WHAT THIS TASK INVOLVES: Repeat the lines below exactly as written, please, from the line with "Task: Click Sign in in the header" to the line with "The height and", both lines included, and no others.

EXTRACTED DATA:
== Segment start ==

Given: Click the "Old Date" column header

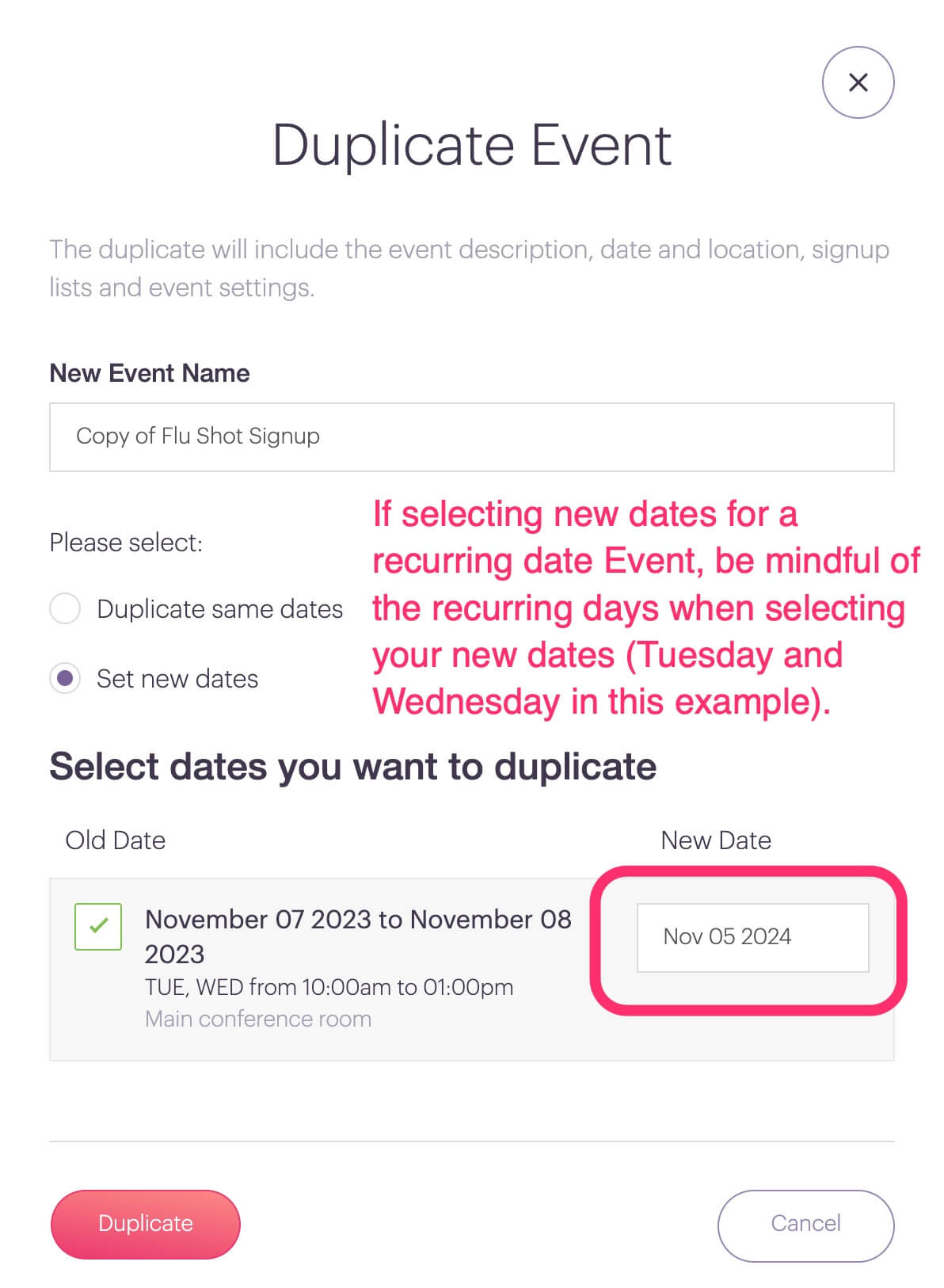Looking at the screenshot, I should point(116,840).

== Segment end ==
== Segment start ==

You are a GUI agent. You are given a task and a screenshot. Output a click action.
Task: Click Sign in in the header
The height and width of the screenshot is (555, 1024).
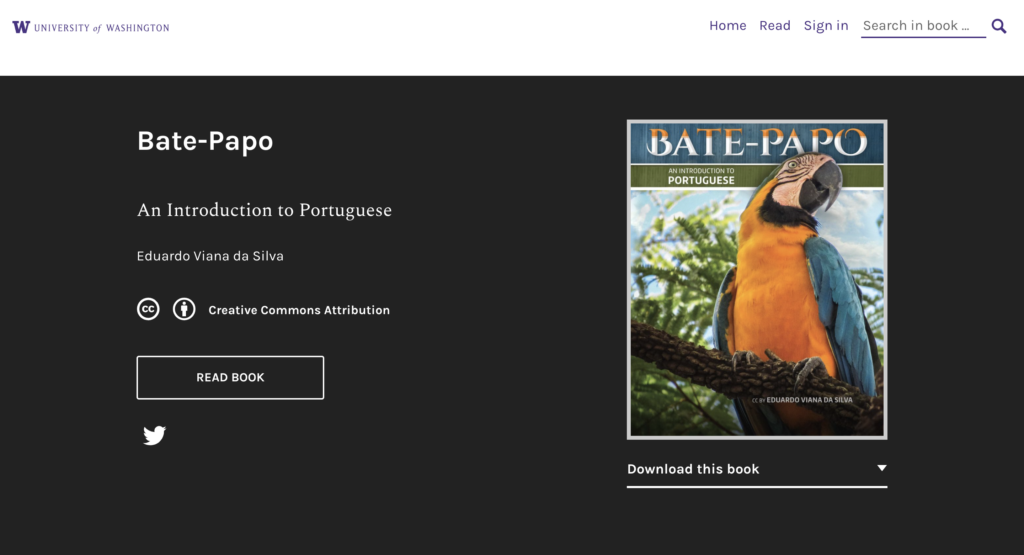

== Segment end ==

TASK OUTPUT:
Task: Click Sign in in the header
The height and width of the screenshot is (555, 1024).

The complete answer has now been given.